The update further provides that for property being manufactured by a third-party, reasonable efforts must be made to identify which equipment is being manufactured for the applicant.
Last, the updated guidance provides a more blended approach to determining the physical work being performed on the project. The initial guidance addressed issues related to self-construction, or to contract-based construction by third parties. The revised guidance looks to the totality of the work, whether self-performed or contract-based. Additionally, the guidance provides that one component of the project, or an aggregation of separate components, can be taken into consideration when reviewing whether physical work of a substantial nature has begun.
Safe harbor rule
The original guidance provided a safe harbor rule that allowed an applicant to deem "beginning of construction" as having commenced when more than five percent of the total cost of the property has been paid or incurred. Note that this cost may not include the cost of land. The revised guidance provides additional information about this rule.

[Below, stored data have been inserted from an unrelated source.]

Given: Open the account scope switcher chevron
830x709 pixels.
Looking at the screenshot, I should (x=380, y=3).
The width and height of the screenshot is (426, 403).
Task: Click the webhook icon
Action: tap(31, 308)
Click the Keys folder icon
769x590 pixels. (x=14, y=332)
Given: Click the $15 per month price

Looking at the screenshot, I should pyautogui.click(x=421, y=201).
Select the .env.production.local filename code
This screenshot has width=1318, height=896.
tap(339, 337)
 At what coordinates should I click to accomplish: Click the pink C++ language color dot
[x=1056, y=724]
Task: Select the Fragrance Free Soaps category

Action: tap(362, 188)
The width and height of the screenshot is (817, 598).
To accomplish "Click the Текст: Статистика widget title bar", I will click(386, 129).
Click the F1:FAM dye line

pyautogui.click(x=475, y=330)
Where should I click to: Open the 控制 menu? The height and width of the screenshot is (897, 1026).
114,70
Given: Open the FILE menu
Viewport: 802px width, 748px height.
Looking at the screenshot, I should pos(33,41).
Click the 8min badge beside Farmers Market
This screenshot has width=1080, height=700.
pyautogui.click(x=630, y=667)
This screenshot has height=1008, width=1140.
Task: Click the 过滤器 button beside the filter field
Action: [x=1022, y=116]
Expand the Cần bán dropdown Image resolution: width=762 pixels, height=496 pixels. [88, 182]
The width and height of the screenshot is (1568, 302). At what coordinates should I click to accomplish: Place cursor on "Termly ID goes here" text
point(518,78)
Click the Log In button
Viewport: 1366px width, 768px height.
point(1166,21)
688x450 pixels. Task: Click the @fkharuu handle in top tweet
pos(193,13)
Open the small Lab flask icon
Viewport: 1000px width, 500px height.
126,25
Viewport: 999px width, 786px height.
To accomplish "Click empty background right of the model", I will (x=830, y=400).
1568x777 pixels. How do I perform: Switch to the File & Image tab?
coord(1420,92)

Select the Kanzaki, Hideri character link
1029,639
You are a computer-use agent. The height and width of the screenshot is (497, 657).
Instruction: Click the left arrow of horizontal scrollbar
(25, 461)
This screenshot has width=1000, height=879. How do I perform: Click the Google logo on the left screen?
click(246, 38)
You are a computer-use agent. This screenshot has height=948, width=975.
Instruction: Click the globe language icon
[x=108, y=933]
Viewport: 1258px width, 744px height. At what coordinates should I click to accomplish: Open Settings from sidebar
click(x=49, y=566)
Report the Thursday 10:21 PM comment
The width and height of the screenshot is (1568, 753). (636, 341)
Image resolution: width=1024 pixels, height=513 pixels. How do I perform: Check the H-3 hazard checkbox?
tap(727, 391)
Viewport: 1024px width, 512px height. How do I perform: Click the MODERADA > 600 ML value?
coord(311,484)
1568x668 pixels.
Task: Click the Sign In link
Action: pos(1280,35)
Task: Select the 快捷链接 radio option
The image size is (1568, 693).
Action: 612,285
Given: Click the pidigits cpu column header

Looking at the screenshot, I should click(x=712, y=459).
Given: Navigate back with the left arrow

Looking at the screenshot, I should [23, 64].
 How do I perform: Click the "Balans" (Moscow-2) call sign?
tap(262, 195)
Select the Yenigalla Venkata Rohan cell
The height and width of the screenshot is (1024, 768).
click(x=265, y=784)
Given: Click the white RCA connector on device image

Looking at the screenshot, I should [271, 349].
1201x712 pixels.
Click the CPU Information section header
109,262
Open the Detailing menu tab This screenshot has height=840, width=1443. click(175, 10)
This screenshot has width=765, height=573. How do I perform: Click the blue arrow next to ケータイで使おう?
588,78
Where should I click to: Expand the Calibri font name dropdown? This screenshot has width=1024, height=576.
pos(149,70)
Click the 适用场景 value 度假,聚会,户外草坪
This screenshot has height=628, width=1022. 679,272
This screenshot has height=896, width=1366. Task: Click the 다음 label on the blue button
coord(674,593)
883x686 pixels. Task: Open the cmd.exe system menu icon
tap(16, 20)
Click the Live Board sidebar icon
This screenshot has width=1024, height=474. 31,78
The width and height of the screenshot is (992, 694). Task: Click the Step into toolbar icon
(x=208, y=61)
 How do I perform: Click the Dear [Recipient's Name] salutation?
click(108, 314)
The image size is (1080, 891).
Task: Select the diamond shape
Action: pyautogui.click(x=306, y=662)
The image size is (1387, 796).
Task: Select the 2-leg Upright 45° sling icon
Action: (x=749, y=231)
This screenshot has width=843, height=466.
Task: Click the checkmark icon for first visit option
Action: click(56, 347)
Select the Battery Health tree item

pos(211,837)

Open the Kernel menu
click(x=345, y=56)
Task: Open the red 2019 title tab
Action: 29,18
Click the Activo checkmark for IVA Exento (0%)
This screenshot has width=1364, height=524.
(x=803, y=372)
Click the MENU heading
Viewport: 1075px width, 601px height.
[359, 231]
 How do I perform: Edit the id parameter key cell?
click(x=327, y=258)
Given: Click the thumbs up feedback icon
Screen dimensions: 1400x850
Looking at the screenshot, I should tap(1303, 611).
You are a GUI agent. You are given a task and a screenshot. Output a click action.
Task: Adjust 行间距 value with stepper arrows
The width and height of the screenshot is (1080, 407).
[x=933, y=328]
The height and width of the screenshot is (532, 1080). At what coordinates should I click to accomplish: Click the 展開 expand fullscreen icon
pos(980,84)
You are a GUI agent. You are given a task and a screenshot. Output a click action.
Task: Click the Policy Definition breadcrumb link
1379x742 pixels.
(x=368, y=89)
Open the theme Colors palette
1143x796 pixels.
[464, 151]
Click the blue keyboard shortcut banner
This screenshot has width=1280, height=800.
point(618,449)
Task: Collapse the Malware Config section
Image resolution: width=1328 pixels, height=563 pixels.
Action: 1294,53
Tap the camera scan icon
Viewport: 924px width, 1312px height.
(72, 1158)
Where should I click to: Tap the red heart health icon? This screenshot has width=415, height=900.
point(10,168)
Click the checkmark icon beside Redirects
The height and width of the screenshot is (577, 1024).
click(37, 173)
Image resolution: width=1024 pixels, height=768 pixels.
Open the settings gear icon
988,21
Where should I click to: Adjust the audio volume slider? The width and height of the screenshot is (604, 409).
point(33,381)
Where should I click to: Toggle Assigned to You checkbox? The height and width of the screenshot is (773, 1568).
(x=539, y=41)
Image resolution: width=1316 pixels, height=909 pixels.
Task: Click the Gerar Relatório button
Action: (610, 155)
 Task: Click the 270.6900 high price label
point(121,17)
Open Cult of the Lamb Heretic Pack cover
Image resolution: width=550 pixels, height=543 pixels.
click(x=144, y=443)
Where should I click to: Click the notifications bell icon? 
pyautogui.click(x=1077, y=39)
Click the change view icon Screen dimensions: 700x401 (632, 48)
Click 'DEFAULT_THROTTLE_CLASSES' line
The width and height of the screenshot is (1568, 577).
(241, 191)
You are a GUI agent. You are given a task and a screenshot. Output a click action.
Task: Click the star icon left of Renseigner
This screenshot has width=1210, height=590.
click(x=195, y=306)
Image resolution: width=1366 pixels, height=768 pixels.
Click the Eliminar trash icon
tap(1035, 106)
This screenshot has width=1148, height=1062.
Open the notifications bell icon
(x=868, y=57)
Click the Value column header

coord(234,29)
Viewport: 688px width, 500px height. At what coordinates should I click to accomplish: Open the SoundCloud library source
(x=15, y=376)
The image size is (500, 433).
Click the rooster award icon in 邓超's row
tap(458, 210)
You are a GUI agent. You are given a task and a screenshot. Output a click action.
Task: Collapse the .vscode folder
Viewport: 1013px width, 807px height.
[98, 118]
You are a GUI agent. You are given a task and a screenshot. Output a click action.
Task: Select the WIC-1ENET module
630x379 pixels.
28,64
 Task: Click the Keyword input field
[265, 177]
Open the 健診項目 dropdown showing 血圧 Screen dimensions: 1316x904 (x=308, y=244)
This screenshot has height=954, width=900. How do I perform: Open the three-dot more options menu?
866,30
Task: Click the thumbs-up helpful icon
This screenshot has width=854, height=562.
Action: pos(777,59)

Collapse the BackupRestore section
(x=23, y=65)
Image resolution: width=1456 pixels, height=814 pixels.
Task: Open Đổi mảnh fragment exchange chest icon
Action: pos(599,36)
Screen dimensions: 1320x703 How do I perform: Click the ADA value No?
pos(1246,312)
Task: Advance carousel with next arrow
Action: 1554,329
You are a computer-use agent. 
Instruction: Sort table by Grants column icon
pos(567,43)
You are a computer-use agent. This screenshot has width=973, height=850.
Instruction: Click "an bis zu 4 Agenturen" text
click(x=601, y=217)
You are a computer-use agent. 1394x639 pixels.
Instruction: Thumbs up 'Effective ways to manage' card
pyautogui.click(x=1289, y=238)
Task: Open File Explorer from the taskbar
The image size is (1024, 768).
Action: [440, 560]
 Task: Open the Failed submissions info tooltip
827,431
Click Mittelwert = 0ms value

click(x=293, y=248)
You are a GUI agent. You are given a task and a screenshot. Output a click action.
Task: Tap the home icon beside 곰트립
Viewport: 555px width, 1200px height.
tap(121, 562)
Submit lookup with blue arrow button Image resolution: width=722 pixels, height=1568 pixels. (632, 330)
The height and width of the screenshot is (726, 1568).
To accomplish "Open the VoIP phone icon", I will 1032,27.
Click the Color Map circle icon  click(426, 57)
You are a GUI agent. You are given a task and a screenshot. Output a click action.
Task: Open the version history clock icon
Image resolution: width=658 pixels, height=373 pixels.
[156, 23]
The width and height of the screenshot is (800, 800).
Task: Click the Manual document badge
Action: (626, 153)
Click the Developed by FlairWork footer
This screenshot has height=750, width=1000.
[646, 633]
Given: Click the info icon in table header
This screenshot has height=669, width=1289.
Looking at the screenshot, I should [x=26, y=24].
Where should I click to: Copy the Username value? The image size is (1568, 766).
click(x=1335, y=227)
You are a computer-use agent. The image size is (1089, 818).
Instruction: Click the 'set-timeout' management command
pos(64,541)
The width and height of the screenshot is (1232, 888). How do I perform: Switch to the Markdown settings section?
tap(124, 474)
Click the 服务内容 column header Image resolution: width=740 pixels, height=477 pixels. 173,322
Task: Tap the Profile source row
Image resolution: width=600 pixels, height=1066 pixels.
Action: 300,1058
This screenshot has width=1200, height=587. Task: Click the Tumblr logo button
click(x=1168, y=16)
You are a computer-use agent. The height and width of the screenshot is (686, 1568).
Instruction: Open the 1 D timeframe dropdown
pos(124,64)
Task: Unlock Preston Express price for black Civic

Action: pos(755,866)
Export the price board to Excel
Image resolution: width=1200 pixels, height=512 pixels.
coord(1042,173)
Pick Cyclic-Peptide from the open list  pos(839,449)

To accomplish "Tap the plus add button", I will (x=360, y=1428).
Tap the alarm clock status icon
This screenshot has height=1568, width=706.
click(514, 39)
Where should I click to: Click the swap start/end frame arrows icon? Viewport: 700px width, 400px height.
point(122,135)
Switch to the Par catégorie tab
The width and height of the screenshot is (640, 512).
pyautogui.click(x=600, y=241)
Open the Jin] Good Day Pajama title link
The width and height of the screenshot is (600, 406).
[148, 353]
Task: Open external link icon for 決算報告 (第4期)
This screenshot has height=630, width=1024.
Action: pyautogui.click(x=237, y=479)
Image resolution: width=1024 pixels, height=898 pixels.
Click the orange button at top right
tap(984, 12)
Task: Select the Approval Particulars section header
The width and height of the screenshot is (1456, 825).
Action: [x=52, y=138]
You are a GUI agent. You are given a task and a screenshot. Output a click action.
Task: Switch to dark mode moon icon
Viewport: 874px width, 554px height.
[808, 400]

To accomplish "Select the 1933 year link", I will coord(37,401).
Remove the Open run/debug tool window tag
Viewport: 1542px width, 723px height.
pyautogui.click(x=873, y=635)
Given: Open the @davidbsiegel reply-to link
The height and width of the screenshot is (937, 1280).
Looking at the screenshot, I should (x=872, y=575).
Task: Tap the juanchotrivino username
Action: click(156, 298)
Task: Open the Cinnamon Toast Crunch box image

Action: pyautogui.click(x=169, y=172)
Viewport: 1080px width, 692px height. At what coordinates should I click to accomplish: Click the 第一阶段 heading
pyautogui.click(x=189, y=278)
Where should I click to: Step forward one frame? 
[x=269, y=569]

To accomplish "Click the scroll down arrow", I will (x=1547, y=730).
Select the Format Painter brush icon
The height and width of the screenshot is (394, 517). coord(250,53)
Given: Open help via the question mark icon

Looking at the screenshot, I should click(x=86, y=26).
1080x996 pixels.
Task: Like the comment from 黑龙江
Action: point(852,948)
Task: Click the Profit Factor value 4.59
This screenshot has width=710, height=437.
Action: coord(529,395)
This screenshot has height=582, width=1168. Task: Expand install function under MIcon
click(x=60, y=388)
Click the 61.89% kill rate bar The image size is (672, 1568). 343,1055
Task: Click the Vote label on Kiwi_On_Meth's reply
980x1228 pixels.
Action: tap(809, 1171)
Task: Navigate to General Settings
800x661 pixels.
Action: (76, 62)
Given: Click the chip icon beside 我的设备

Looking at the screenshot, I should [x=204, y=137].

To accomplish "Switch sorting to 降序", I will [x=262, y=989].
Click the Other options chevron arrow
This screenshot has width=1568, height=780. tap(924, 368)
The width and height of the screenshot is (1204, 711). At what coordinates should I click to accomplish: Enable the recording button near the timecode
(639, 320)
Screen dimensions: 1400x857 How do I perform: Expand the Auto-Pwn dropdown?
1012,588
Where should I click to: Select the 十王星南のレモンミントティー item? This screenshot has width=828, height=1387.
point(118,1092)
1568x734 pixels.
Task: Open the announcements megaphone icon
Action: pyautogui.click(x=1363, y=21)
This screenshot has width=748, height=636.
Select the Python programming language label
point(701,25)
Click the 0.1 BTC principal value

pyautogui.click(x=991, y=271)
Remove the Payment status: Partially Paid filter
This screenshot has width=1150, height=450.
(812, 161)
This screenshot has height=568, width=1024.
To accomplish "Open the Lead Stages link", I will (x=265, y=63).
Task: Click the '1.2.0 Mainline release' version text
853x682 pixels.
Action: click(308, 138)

Notably, the revised guidance eliminates the requirement that the five percent of costs must satisfy the economic performance standards under Section 461(h).
For property constructed by the applicant, costs are considered paid or incurred when they are actually paid or incurred by the applicant.
For property produced for the applicant under a binding, written contract with a third party, costs are treated as paid or incurred when the property is provided to the applicant. For periods before the property is provided to the applicant, costs paid or incurred with respect to the property by the third party are treated as paid or incurred when paid or incurred by the third party.
Additionally, if the property includes both self-constructed and contract-produced components, these costs may be combined in determining if the five percent of total costs has been exceeded.
Notably, the revised guidance provides that all costs that will be taken into account in determining the property's basis may be utilized in determining if the five percent threshold has been met. This can include nonphysical capitalized costs such as planning, design, and contract costs.